This basic Feasibility Pump approach was extended to the general feasibility pump, a heuristic for general mixed-integer problems (Bertacco et al. 2007). On the one hand, the general feasibility pump employs the distance function in which the general integer variables also contribute to the distance. On the other hand, in order to enhance FP so that it returns a good-quality initial solution, the so called Objective feasibility pump was proposed in Achterberg and Berthold (2007). The idea of the objective FP is to include the original objective function as a part of the objective function of the problem considered at a certain pumping cycle of FP. At each pumping cycle, the actual objective function is computed as a linear combination of the feasibility measure and the original objective function. Results reported in Achterberg and Berthold (2007) indicate that this approach usually yields considerably higher-quality solutions than the basic FP. However, it generally requires much longer computational time.

4.2 Variable neighborhood pump

Hanafi et al. (2010) proposed a new method for finding an initial feasible solution for Mixed integer programs called Variable Neighborhood Pump (VNP) (Algorithm 10), that combines Variable neighborhood branching (VNB) (Hansen et al. 2006) and Feasibility pump heuristics (Fischetti et al. 2005). The VNP works in the following way. Firstly, an optimal solution \(\overline{x}\) of the LP-relaxation of the initial 0–1 MIP problem is determined. After that, the obtained solution is rounded and one iteration of the FP pumping cycle is executed in order to obtain a near-feasible vector \(\tilde{x}\). Then, a variable neighbourhood branching, adapted for 0–1 MIP feasibility (Hanafi et al. 2010), is applied on the solution \(\tilde{x}\), in an attempt to locate a feasible solution of the original problem. If VNB does not return a feasible solution a pseudo-cut is added to the current subproblem in order to change the linear relaxation solution, and the process is iterated. VNB returns either a feasible solution or reports failure and returns the last integer (infeasible) solution.

figure j

4.3 Diving heuristics

Lazić et al. (2014) proposed two diving heuristics for obtaining a first MIP feasible solution. Diving heuristics are based on the systematic hard variable fixing (diving) process, according to information obtained from the linear relaxation solution of the problem. They rely on the observation that a general-purpose MIP solver can be used not only for finding (near) optimal solutions of a given input problem, but also for finding the initial feasible solution.

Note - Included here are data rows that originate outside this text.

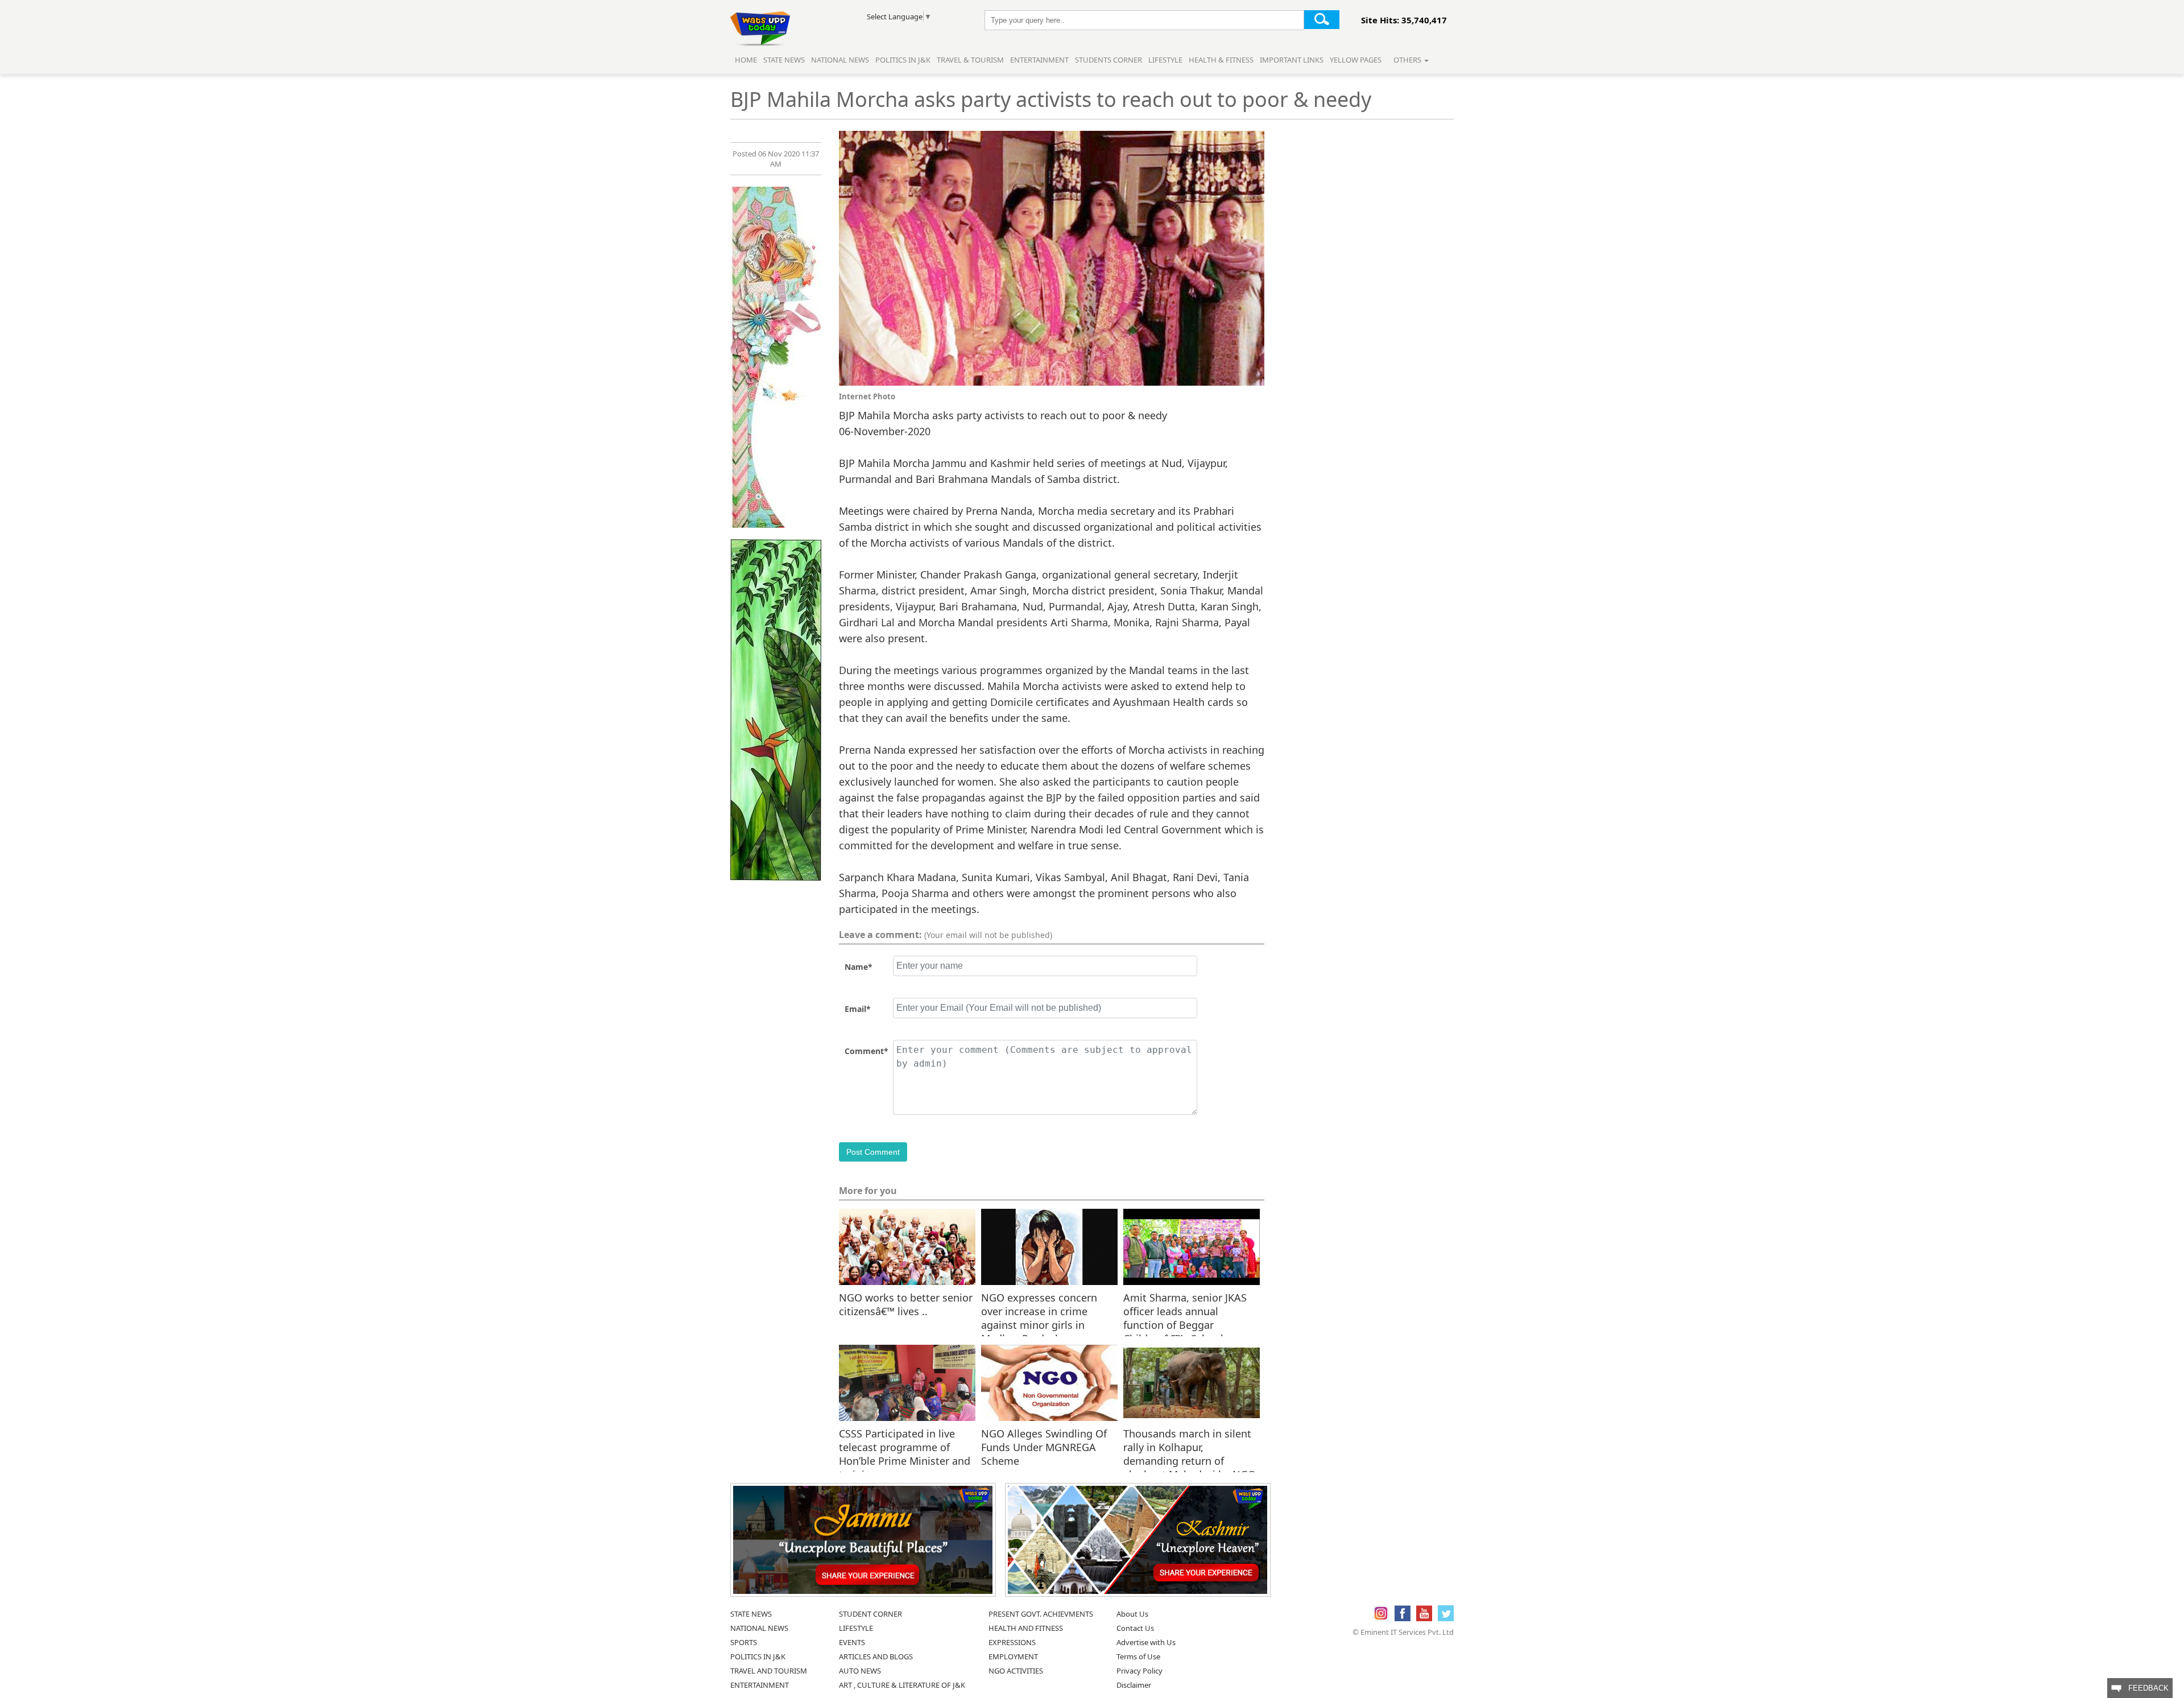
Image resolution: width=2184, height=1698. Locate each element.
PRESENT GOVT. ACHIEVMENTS (1040, 1614)
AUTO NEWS (860, 1671)
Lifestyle (1165, 60)
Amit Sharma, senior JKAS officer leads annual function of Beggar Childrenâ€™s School (1185, 1311)
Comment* (866, 1051)
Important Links (1291, 60)
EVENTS (852, 1642)
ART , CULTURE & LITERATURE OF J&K (902, 1685)
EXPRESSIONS (1012, 1642)
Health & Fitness (1221, 60)
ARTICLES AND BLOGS (876, 1656)
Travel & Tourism (971, 60)
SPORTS (743, 1642)
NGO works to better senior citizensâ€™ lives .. (906, 1304)
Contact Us (1135, 1628)
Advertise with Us (1146, 1642)
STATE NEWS (751, 1614)
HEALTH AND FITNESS (1025, 1628)
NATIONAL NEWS (759, 1628)
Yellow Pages (1355, 60)
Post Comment (873, 1151)
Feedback (2145, 1688)
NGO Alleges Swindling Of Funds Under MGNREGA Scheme (1044, 1446)
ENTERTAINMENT (759, 1685)
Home (746, 60)
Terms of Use (1138, 1656)
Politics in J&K (903, 60)
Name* (858, 966)
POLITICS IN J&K (757, 1656)
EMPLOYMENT (1013, 1656)
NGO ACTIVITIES (1015, 1671)
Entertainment (1039, 60)
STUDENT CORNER (870, 1614)
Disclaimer (1133, 1685)
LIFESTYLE (856, 1628)
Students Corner (1108, 60)
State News (784, 60)
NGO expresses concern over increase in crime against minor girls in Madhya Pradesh (1039, 1311)
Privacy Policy (1139, 1671)
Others (1408, 60)
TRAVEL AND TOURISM (768, 1671)
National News (840, 60)
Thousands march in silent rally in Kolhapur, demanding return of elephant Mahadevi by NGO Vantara (1189, 1446)
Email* (858, 1008)
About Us (1132, 1614)
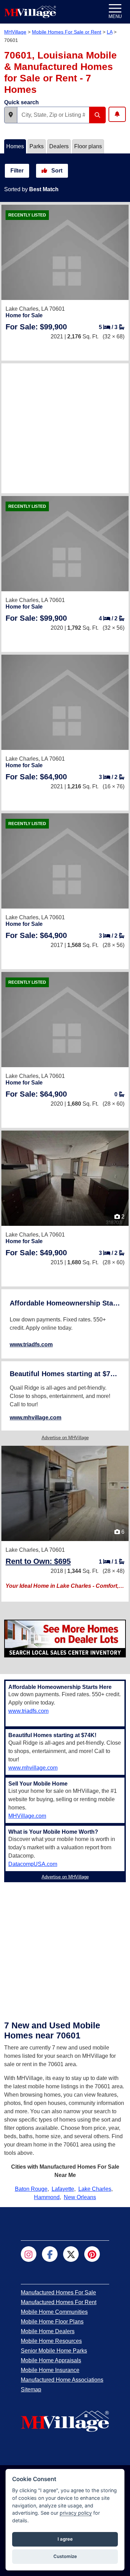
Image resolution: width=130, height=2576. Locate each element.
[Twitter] (71, 2254)
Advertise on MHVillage (65, 1437)
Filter (17, 171)
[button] (10, 115)
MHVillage (15, 32)
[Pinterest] (92, 2254)
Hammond (47, 2197)
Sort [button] (56, 171)
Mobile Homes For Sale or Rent (66, 32)
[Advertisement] (65, 428)
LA (109, 32)
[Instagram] (28, 2254)
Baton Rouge (31, 2189)
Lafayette (63, 2189)
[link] (36, 327)
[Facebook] (50, 2254)
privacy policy (76, 2513)
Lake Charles (94, 2189)
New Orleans (80, 2197)
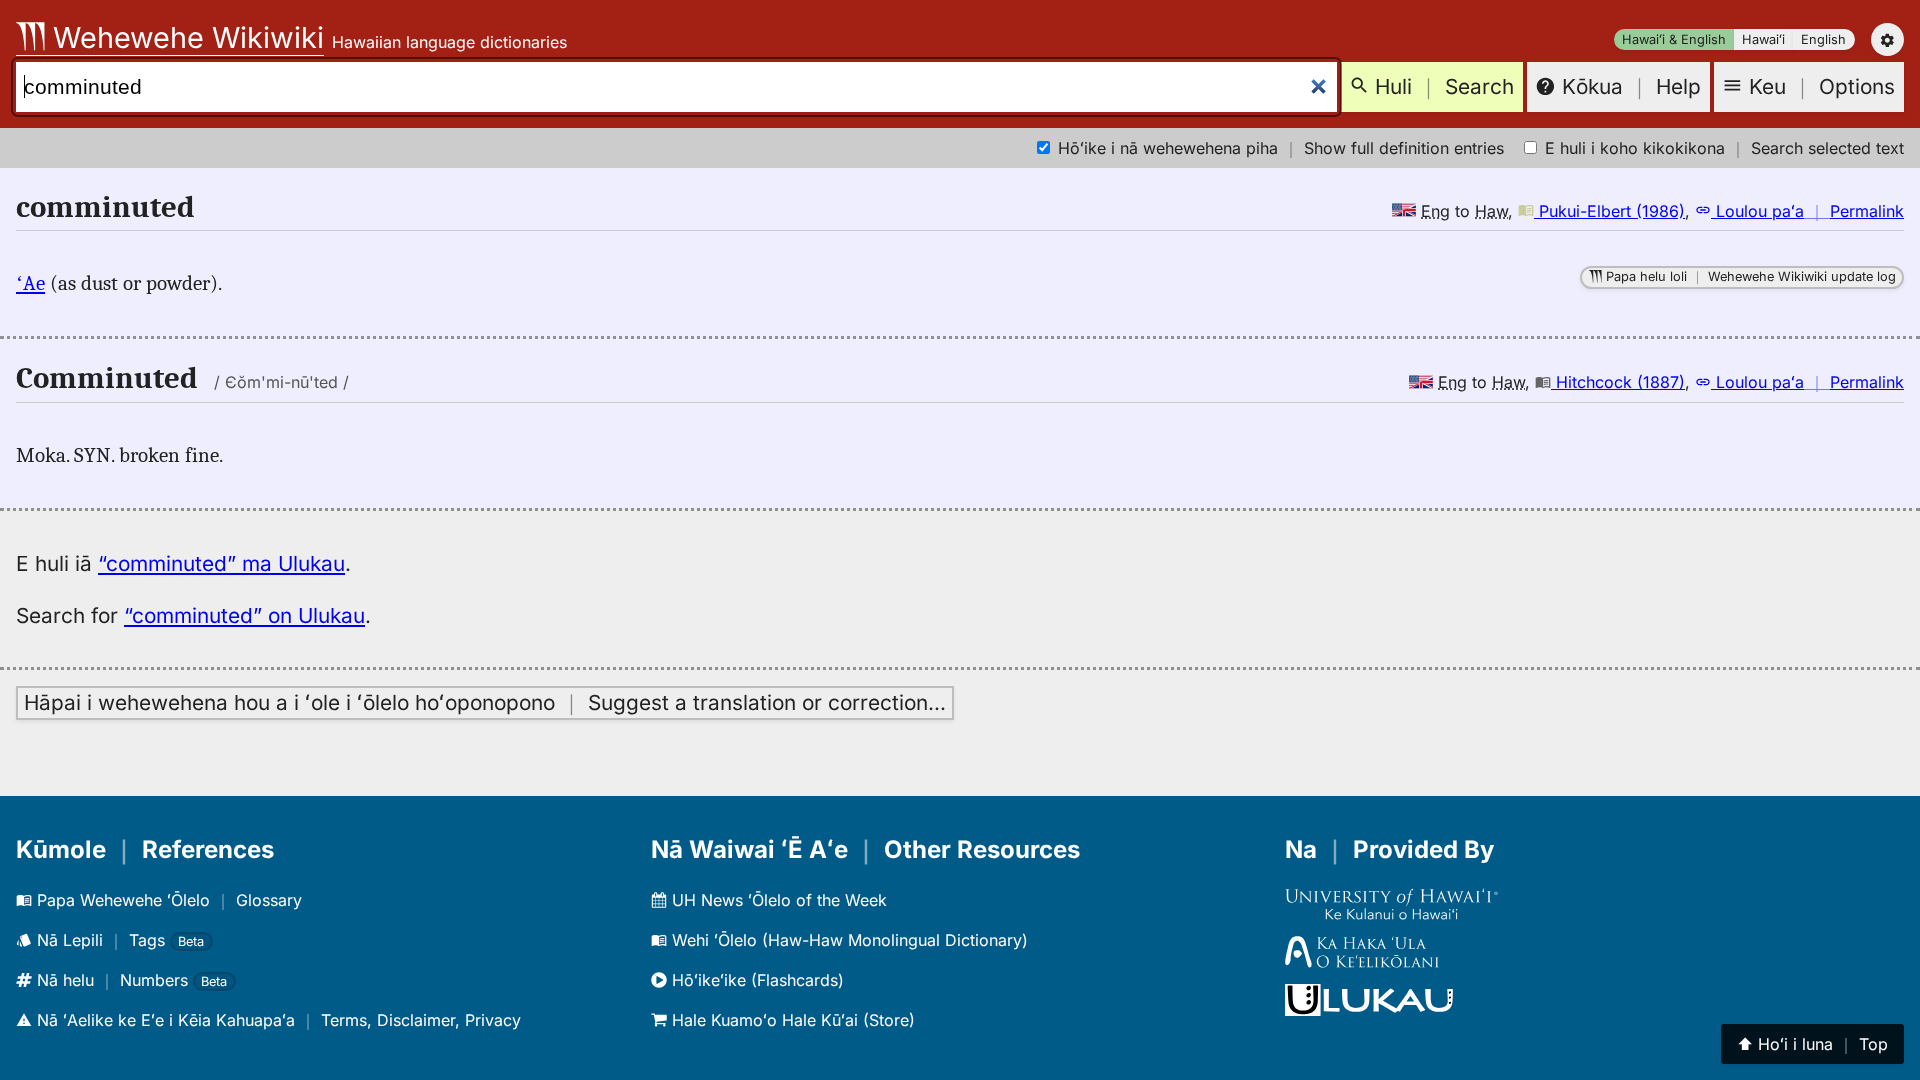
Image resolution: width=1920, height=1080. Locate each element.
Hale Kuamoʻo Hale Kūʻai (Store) (791, 1020)
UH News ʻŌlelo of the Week (777, 900)
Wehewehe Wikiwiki (184, 37)
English (1823, 39)
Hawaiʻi (1763, 39)
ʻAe (30, 283)
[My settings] (1887, 39)
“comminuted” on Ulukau (244, 615)
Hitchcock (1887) (1618, 382)
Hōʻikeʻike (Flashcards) (755, 980)
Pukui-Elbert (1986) (1609, 211)
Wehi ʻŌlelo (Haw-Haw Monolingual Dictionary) (847, 940)
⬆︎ (1812, 1044)
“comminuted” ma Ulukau (221, 563)
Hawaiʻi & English (1674, 39)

The variable neighbourhood (VN) diving algorithm begins by obtaining the LP-relaxation solution \(\overline{x}\) of the original problem P and generating an initial integer (not necessarily feasible) solution \(\tilde{x}=near(\overline{x})\) by rounding the LP-solution \(\overline{x}\). If the optimal solution \(\overline{x}\) is integer feasible for P, VN diving stops and returns \(\overline{x}\). At each iteration of the VN diving procedure, the distances \(\delta _j = \mid \tilde{x}_j - \overline{x}_j\mid \) from the current integer solution values \((\tilde{x}_j)_{j\in \mathcal {I}}\) to the corresponding LP-relaxation solution values \((\overline{x}_j)_{j\in \mathcal {I}}\) are computed and the variables \(\tilde{x}_j, j\in \mathcal {I}\) are indexed so that \(\delta _1 \le \delta _2 \le \cdots \le {\delta _{\mid \mathcal {I}\mid }}\). Then, VN diving successively solves the subproblems \(P(\tilde{x}, \{1,\ldots ,k\})\) obtained from the original problem P, where the first k variables are fixed to their values in the current incumbent solution \(\tilde{x}\). If a feasible solution is found by solving \(P(\tilde{x}, \{1,\ldots ,k\})\), it is returned as a feasible solution of the original problem P. Otherwise, a pseudo-cut \(\delta (\{1,\ldots ,k\}, \tilde{x}, x ) \ge 1\) is added in order to avoid exploring the search space of \(P(\tilde{x}, \{1,\ldots ,k\})\) again, and the next subproblem is examined. If no feasible solution is detected after solving all subproblems \(P(\tilde{x}, \{1,\ldots ,k\})\), \(k_{min}\le k\le k_{max}\), \(k_{min}=k_{step}\), \(k_{max}=|\mathcal {I}|-k_{step}\), the linear relaxation of the current problem P, which includes all the pseudo-cuts added during the search process, is solved and the process is iterated. If no feasible solution has been found by the time the stopping criteria are met, the algorithm reports failure and returns the last (infeasible) integer solution.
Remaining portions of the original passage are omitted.